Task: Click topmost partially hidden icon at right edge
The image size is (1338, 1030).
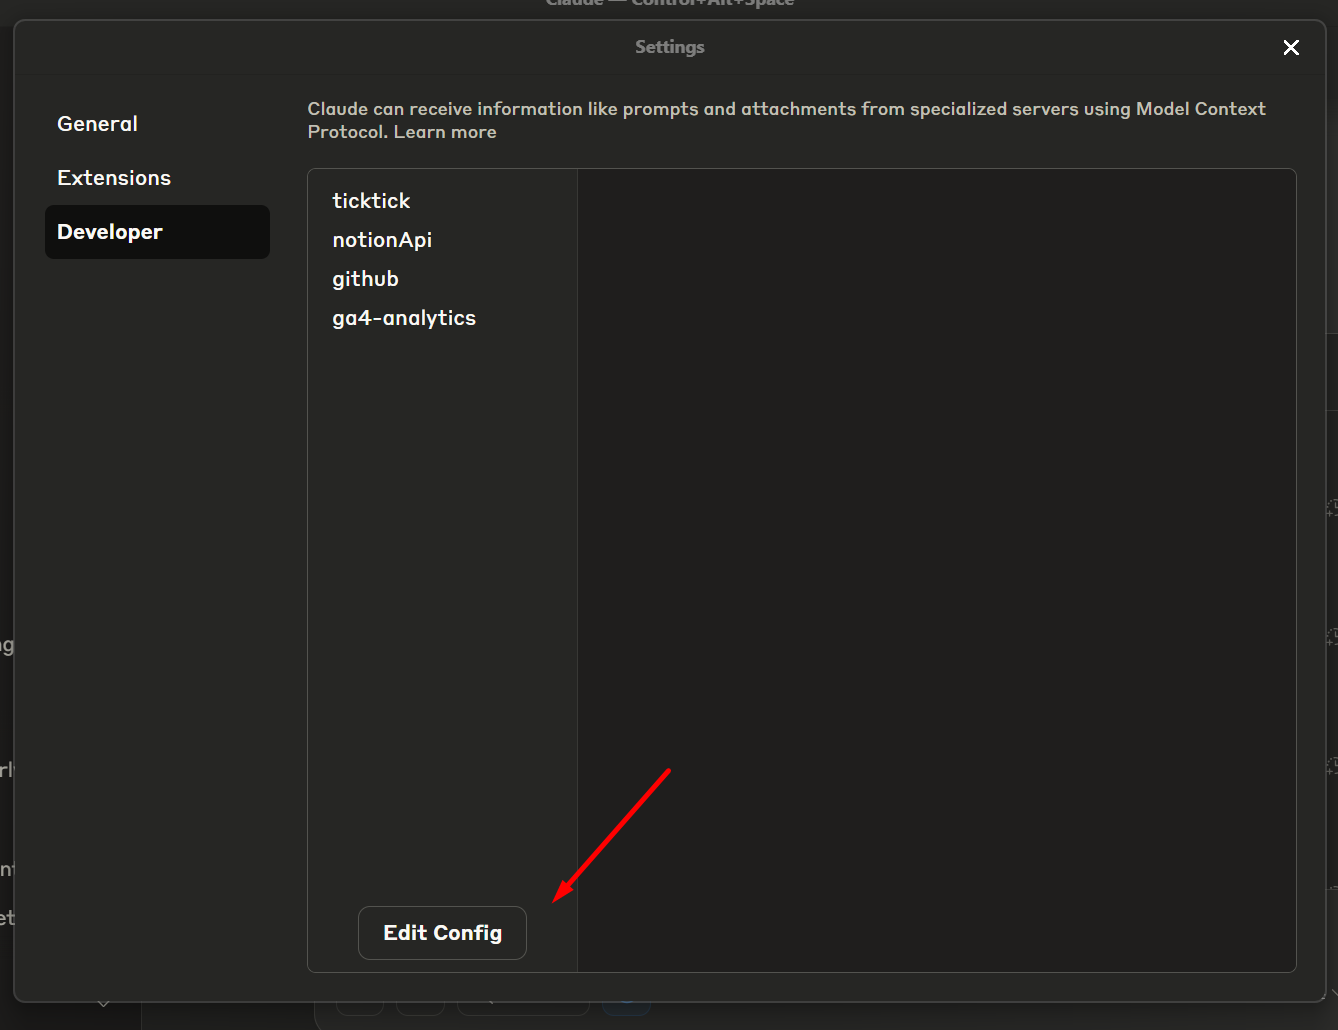Action: [1332, 507]
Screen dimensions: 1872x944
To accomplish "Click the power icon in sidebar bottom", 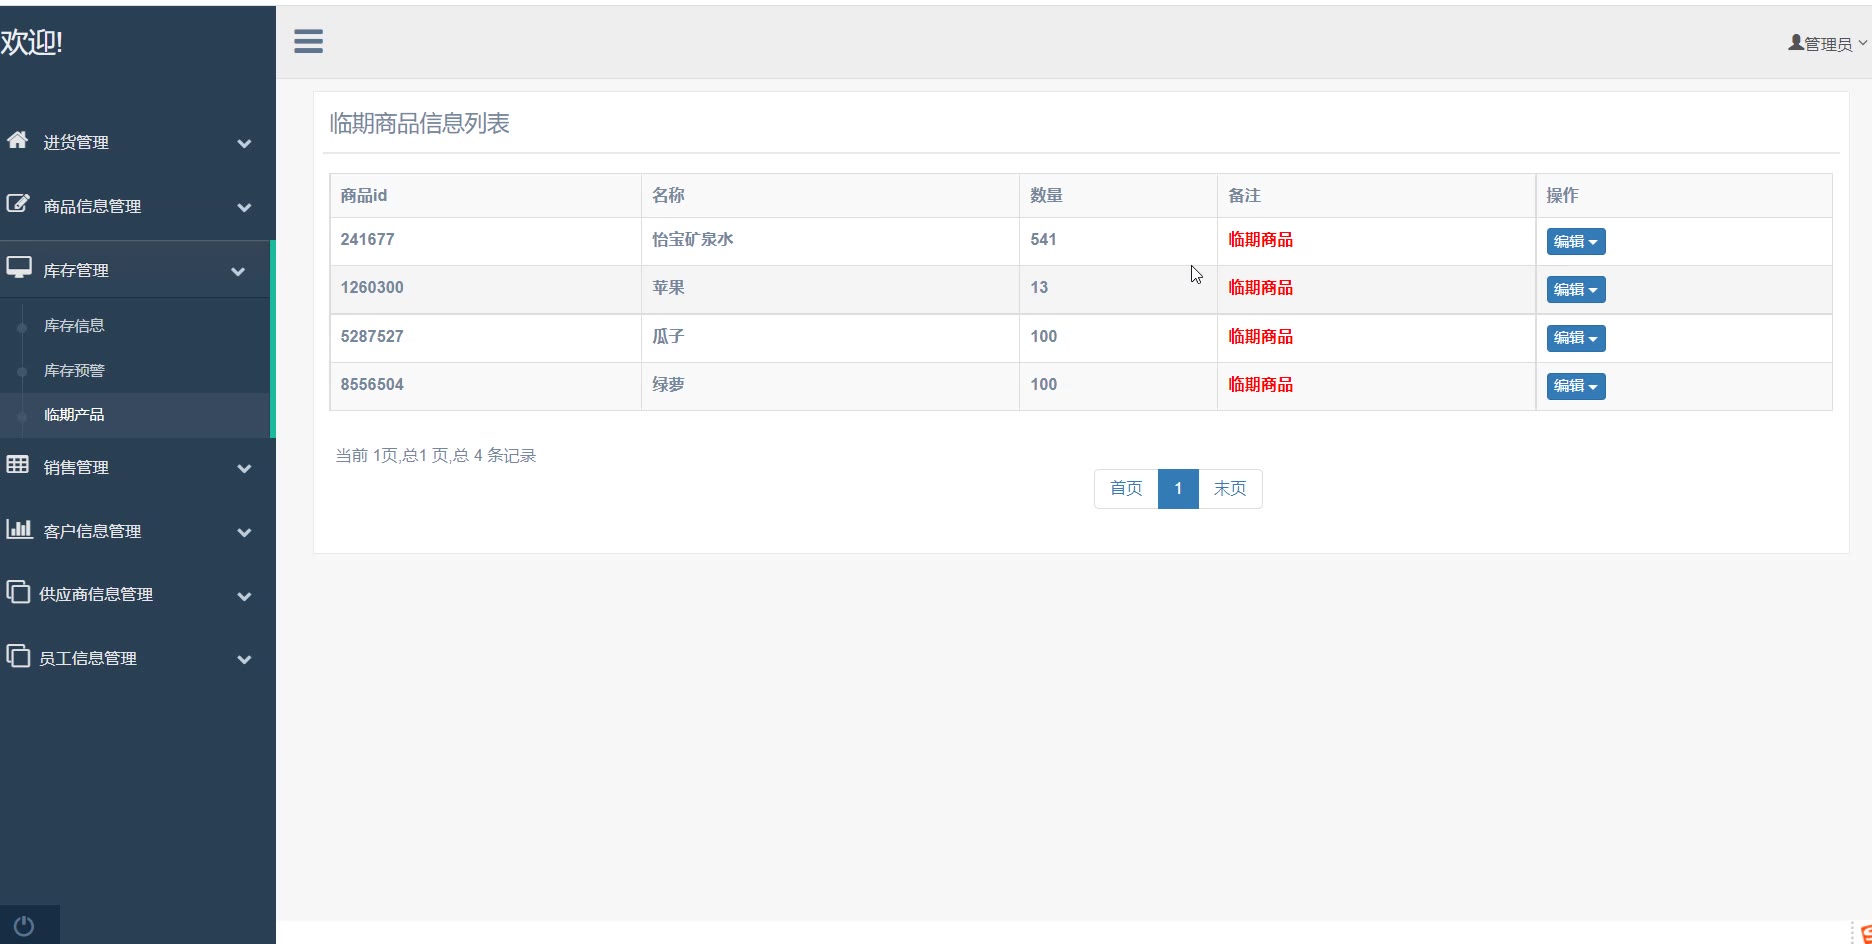I will (24, 926).
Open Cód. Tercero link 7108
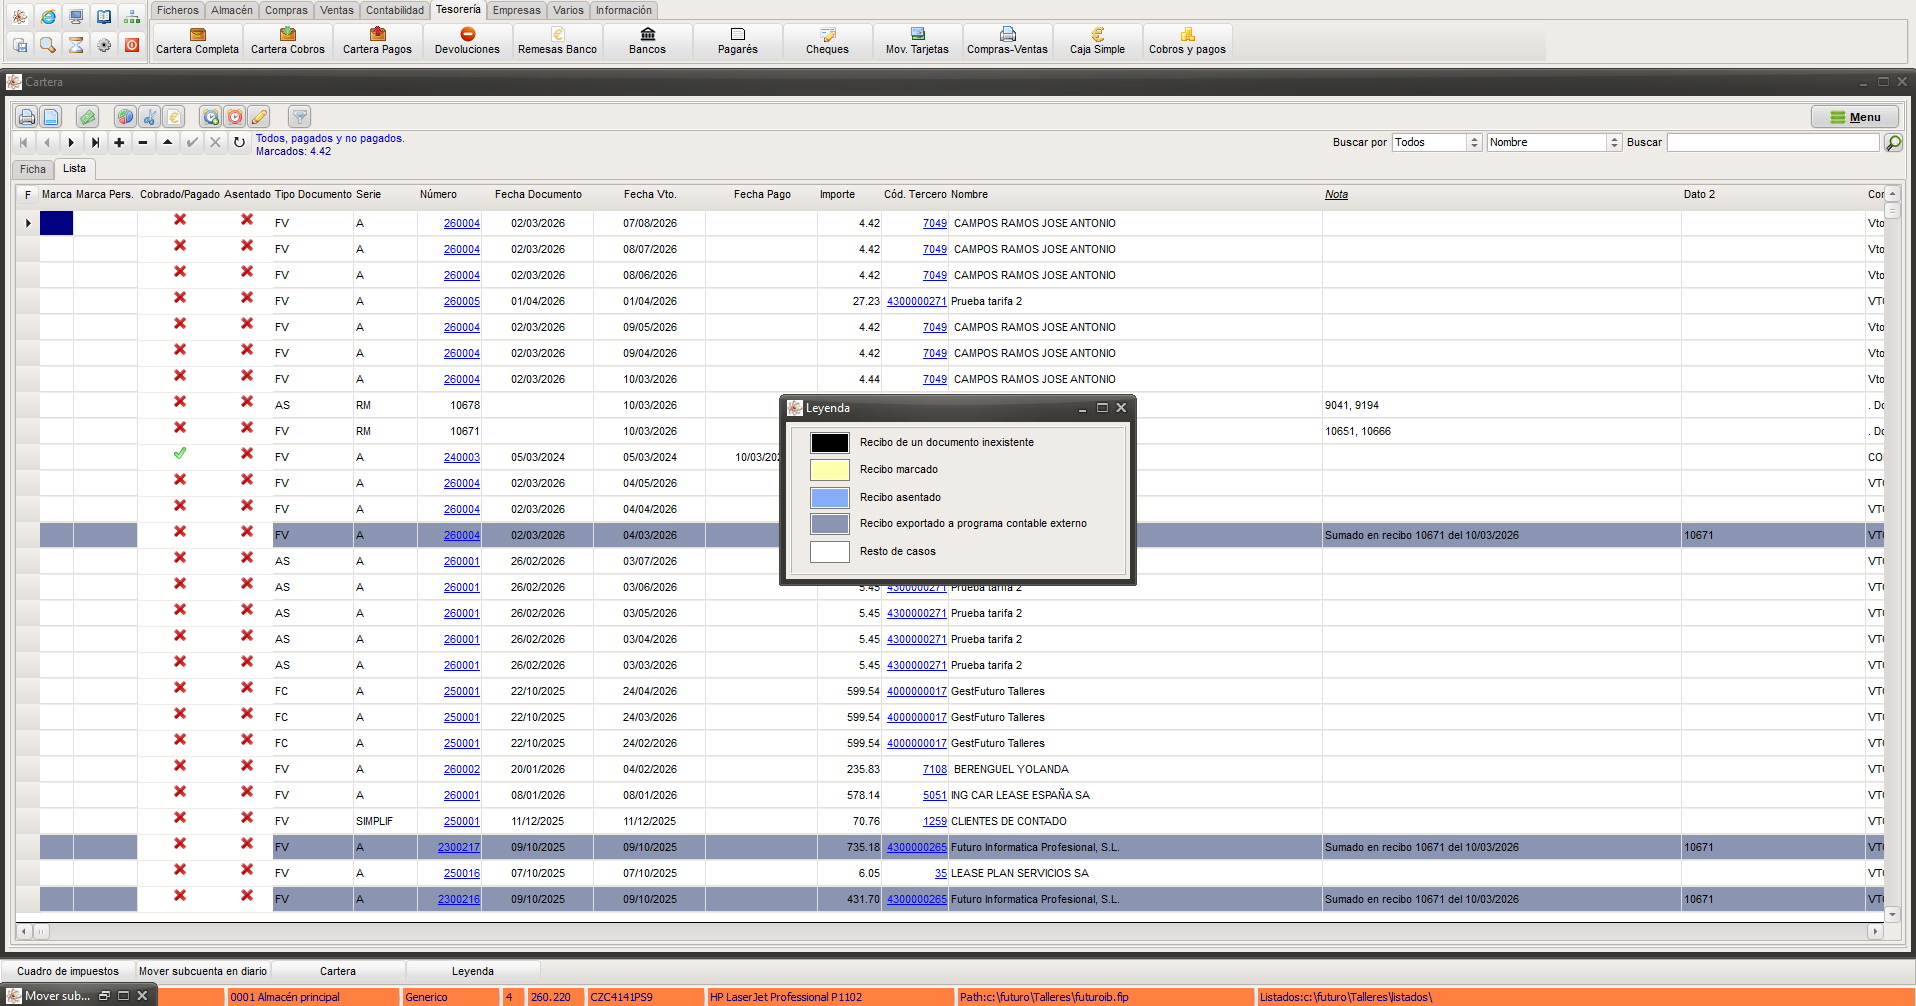Viewport: 1916px width, 1006px height. coord(935,769)
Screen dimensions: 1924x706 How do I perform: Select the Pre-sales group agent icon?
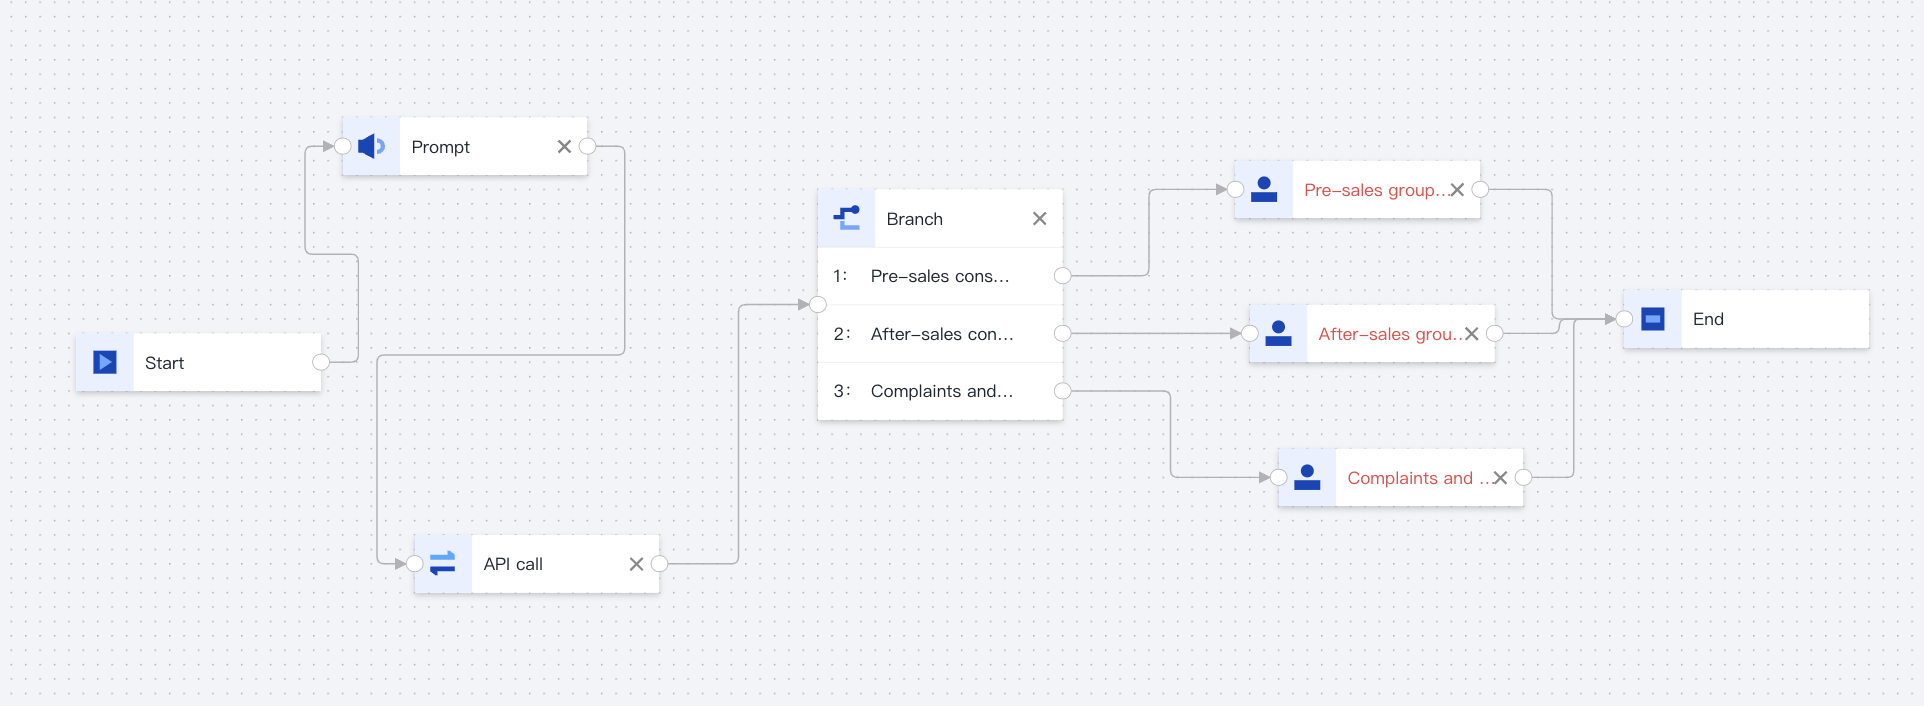pyautogui.click(x=1263, y=189)
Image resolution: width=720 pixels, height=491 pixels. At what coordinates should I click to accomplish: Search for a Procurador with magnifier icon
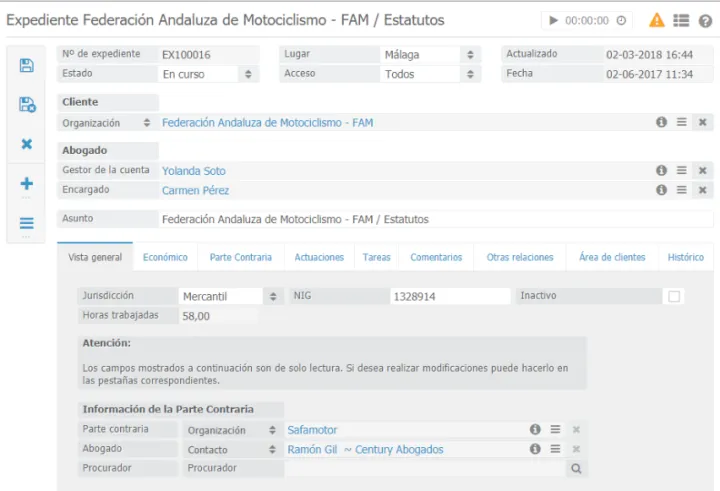[576, 468]
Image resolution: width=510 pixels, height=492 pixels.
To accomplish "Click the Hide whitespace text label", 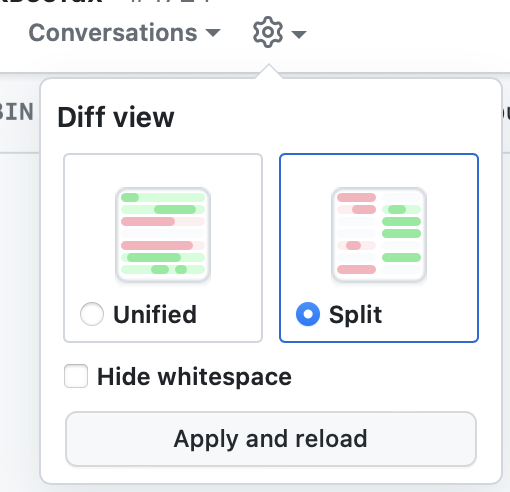I will (194, 377).
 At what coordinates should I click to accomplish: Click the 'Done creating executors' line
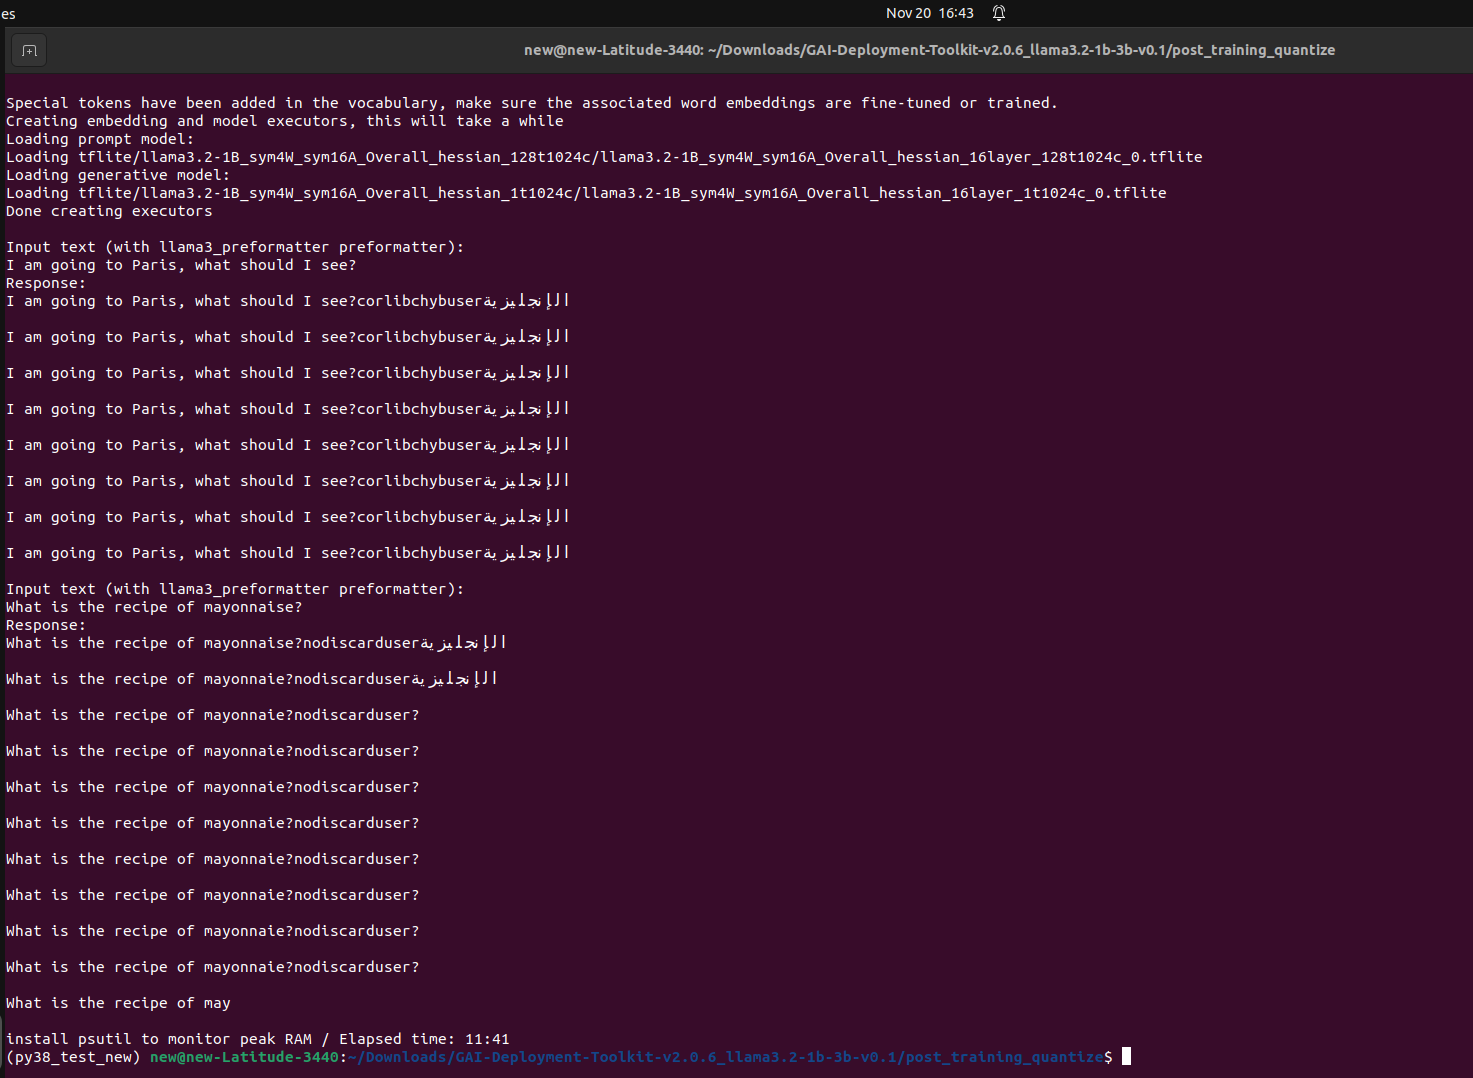[109, 211]
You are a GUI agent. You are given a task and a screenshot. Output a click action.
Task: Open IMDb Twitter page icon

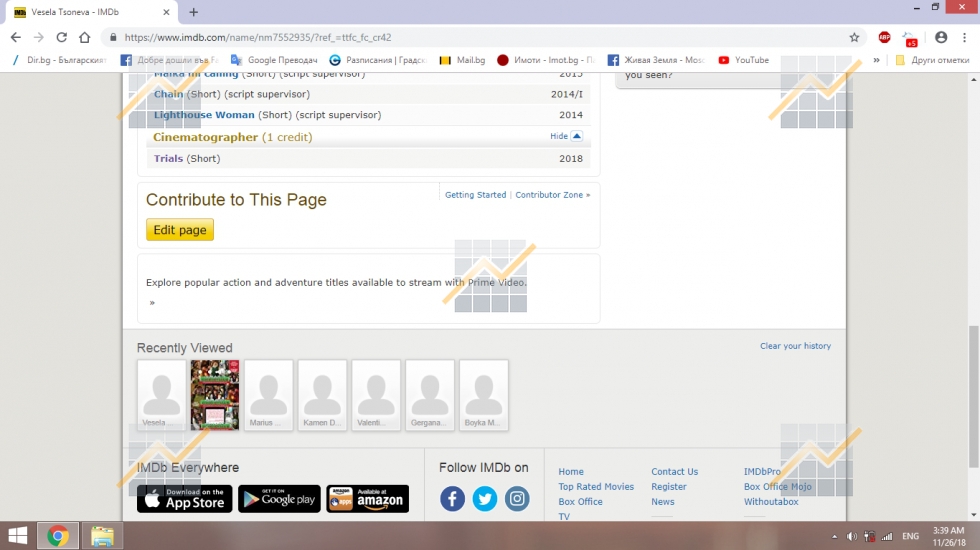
++++
◆ TASK REQUIREMENTS: Output the span from the line with "You are a GUI" through the last line of the data, inclusive and exact, and omit every picture.

◆ ANSWER TO THIS EXERCISE:
You are a GUI agent. You are given a task and a screenshot. Output a click action.
Task: Open IMDb Twitter page icon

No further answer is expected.